▶ What you should do
The word "Given" may appear in some lines of the data; copy every such line.

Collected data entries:
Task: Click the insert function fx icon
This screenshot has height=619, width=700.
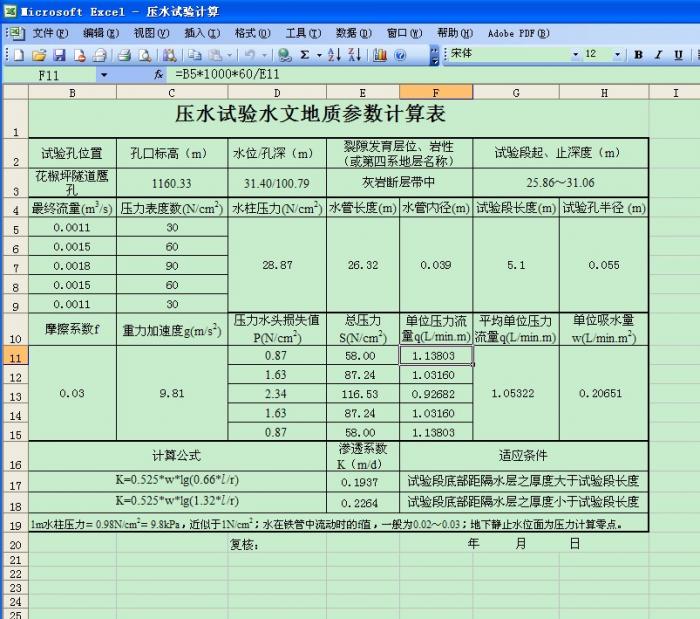Action: (x=158, y=75)
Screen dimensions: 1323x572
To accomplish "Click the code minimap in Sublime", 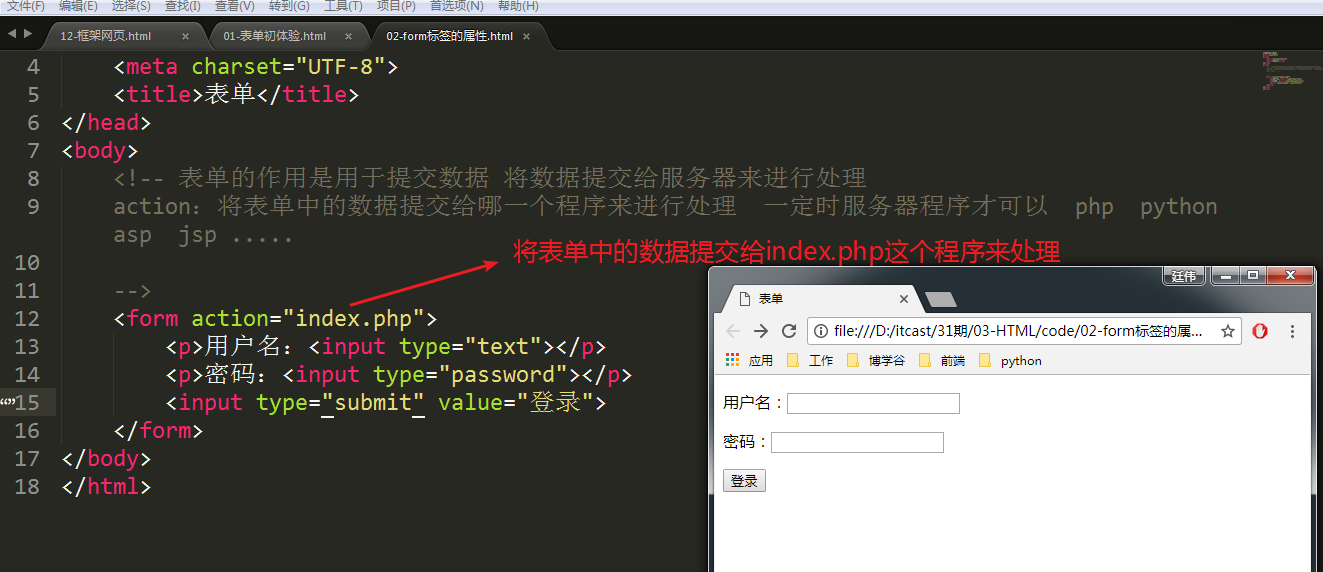I will tap(1285, 71).
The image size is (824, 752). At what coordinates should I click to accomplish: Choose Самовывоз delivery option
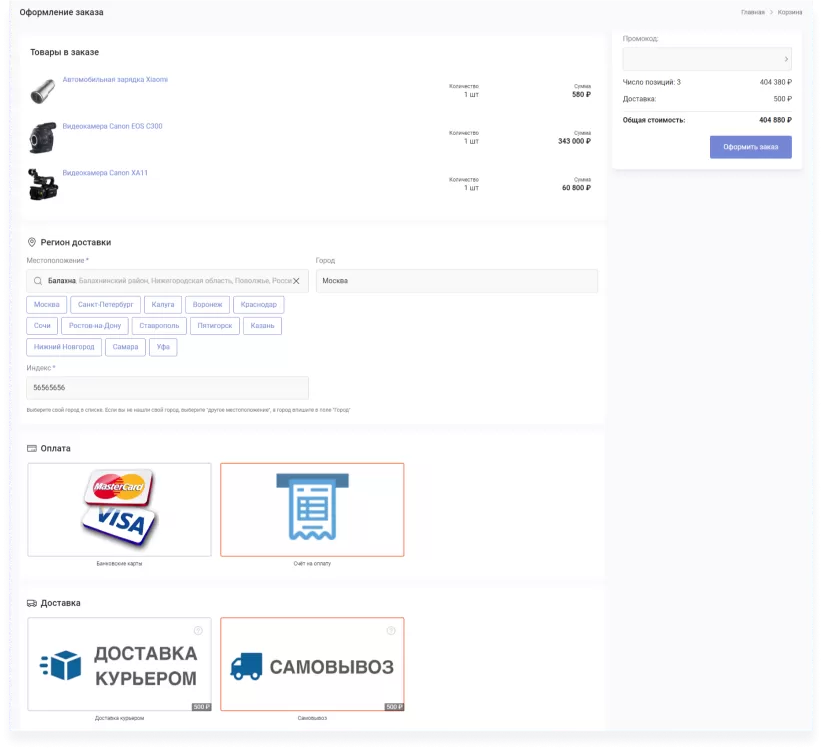pos(312,664)
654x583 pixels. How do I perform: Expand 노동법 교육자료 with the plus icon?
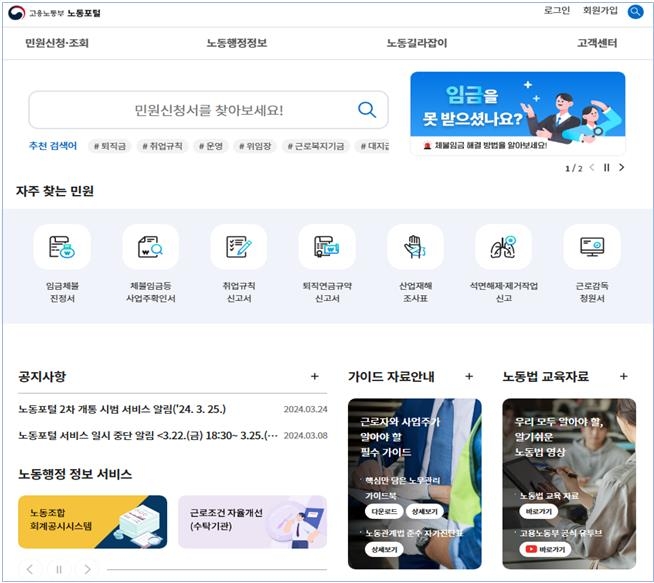(624, 377)
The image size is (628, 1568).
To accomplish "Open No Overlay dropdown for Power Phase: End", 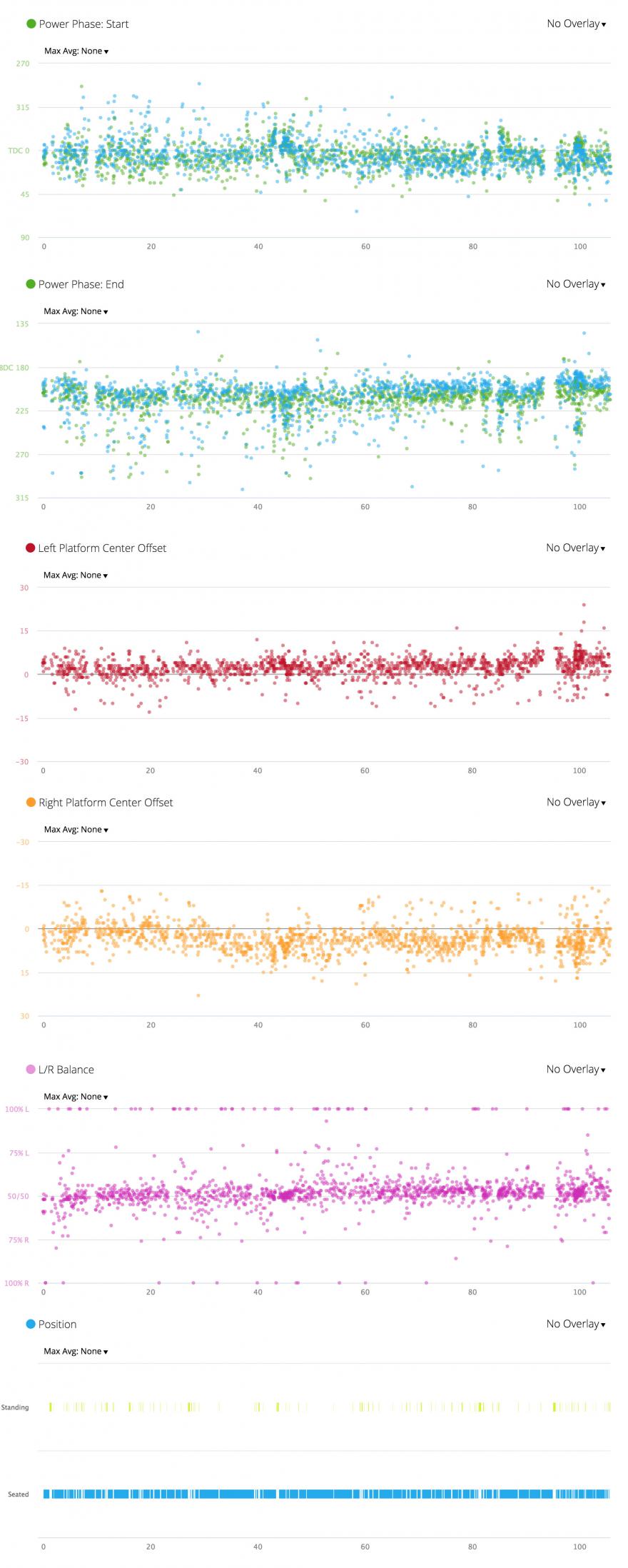I will (x=576, y=284).
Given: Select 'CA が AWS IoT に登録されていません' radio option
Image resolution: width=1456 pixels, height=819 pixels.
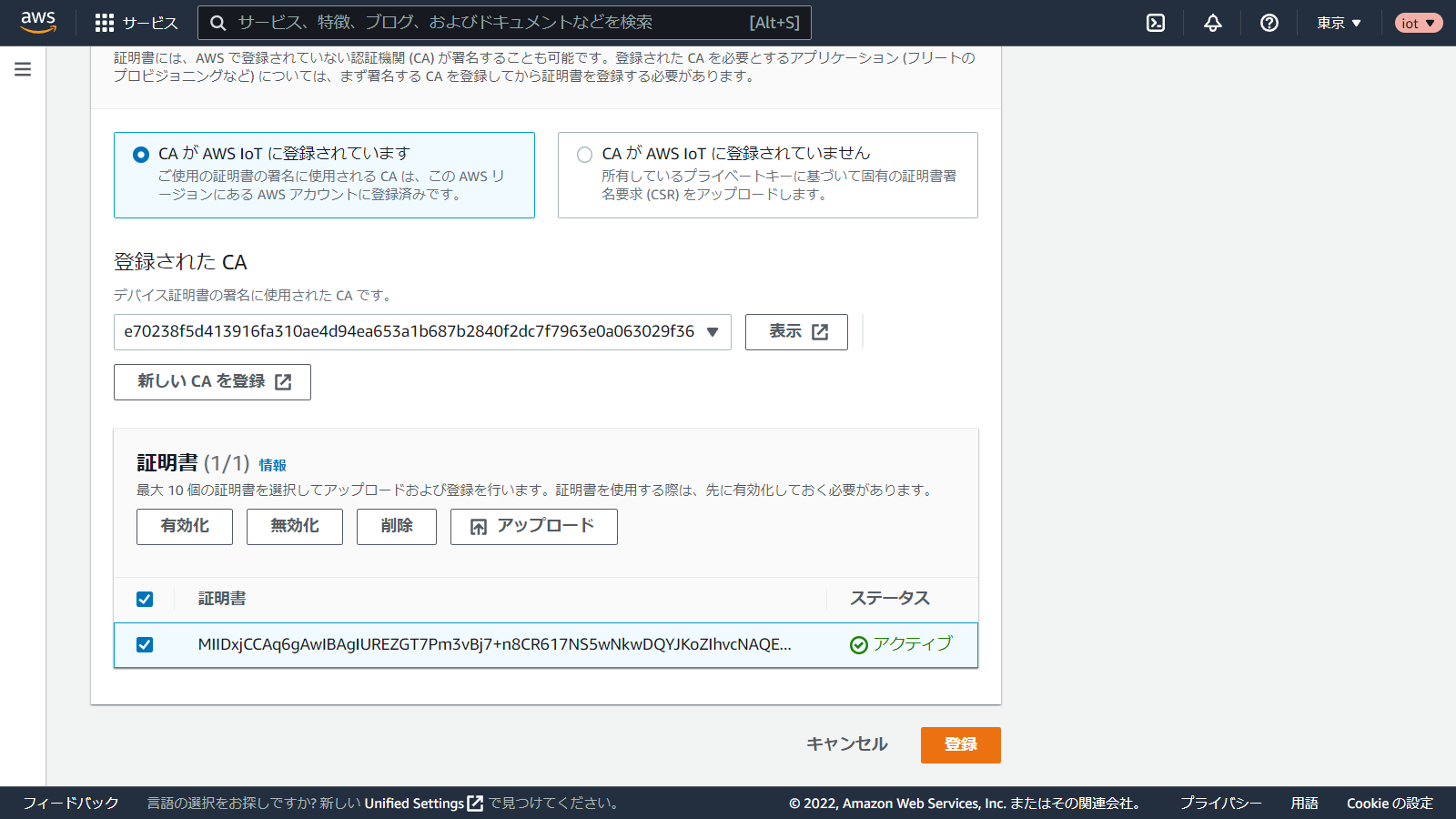Looking at the screenshot, I should click(x=584, y=155).
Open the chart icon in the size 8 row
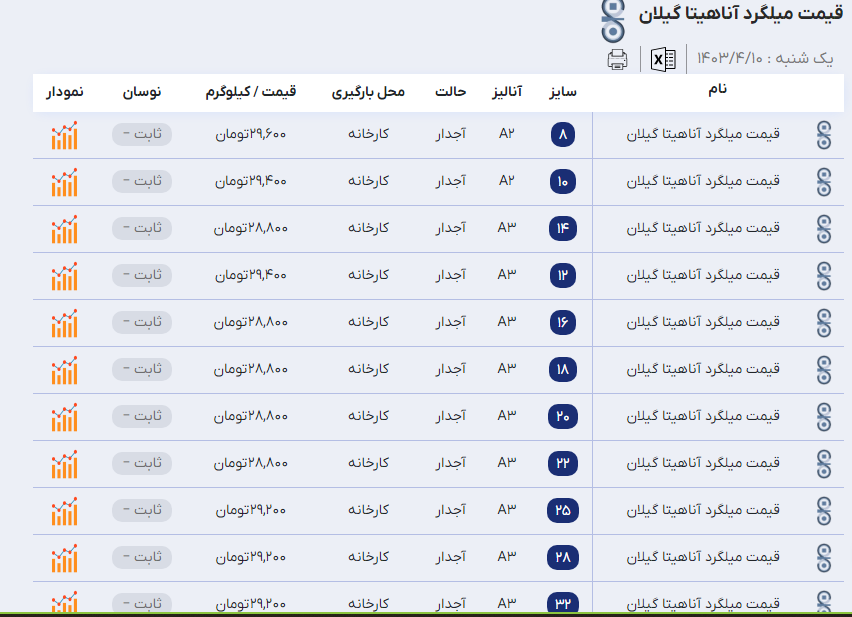The width and height of the screenshot is (852, 617). click(65, 135)
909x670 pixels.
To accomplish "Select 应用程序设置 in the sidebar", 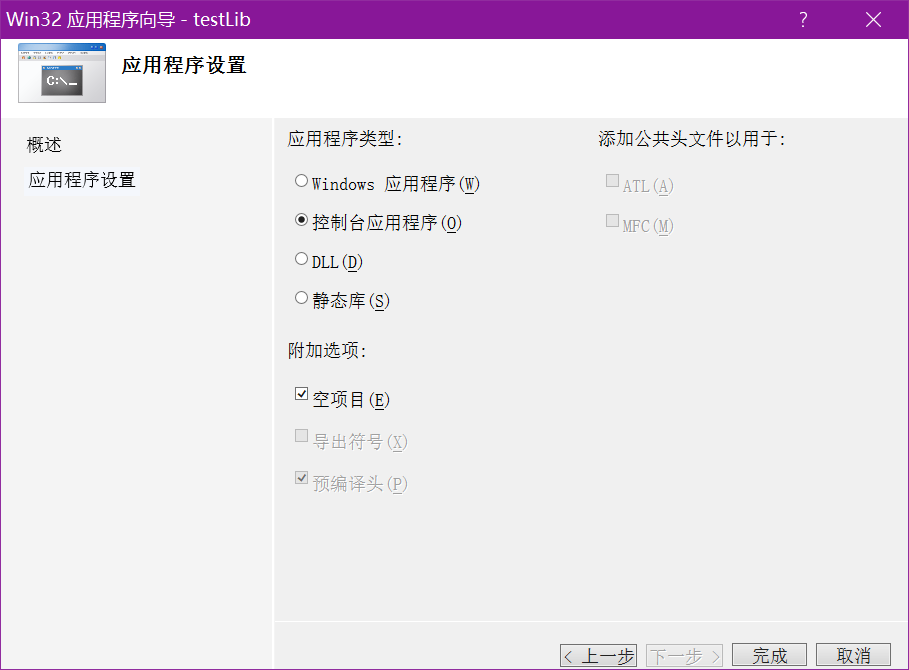I will point(82,180).
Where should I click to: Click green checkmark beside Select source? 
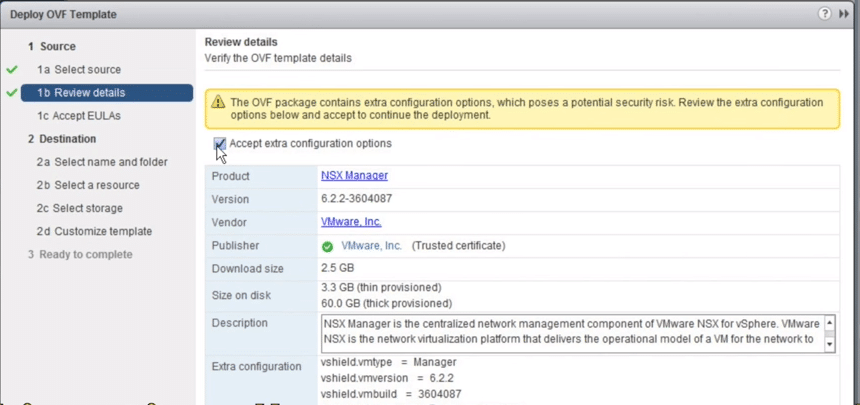pos(12,70)
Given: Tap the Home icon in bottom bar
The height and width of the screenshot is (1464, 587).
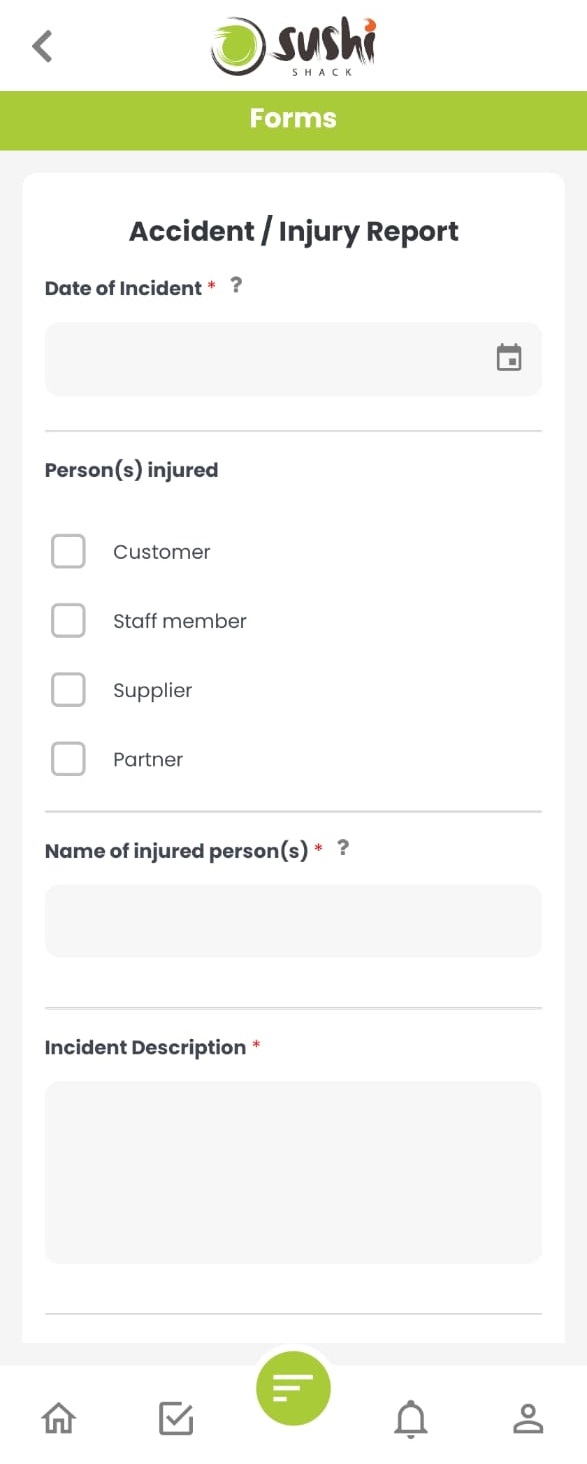Looking at the screenshot, I should 58,1417.
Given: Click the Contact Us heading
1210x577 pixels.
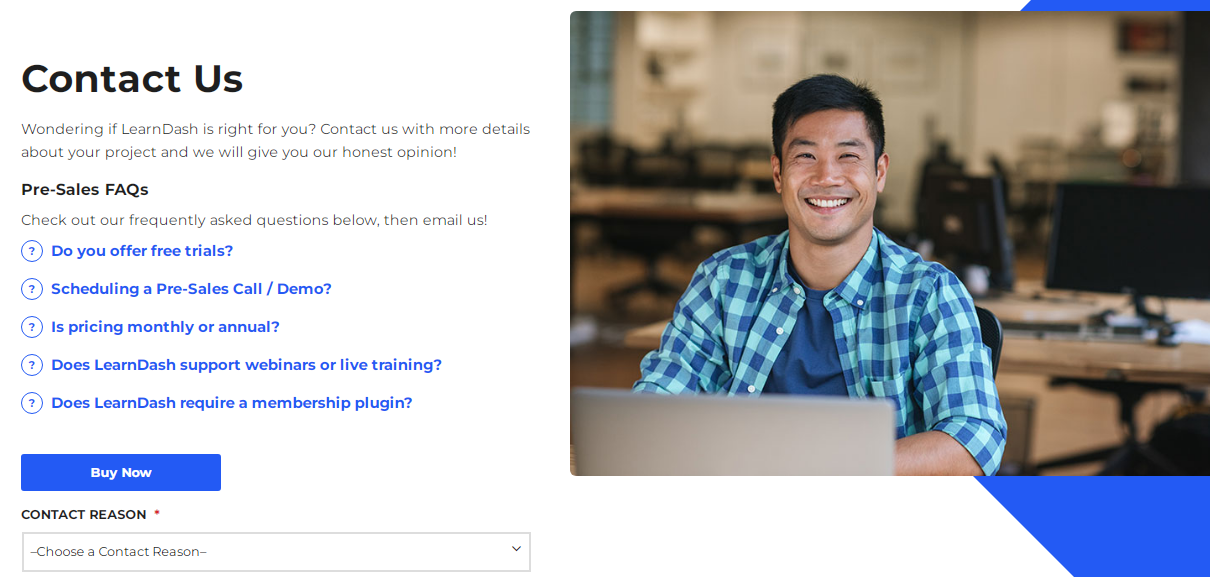Looking at the screenshot, I should 132,79.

▶ Your solution
Given: Select 'CA が AWS IoT に登録されていません' radio option
Given: Tap the Home icon in bottom bar
Given: Click the Contact Us heading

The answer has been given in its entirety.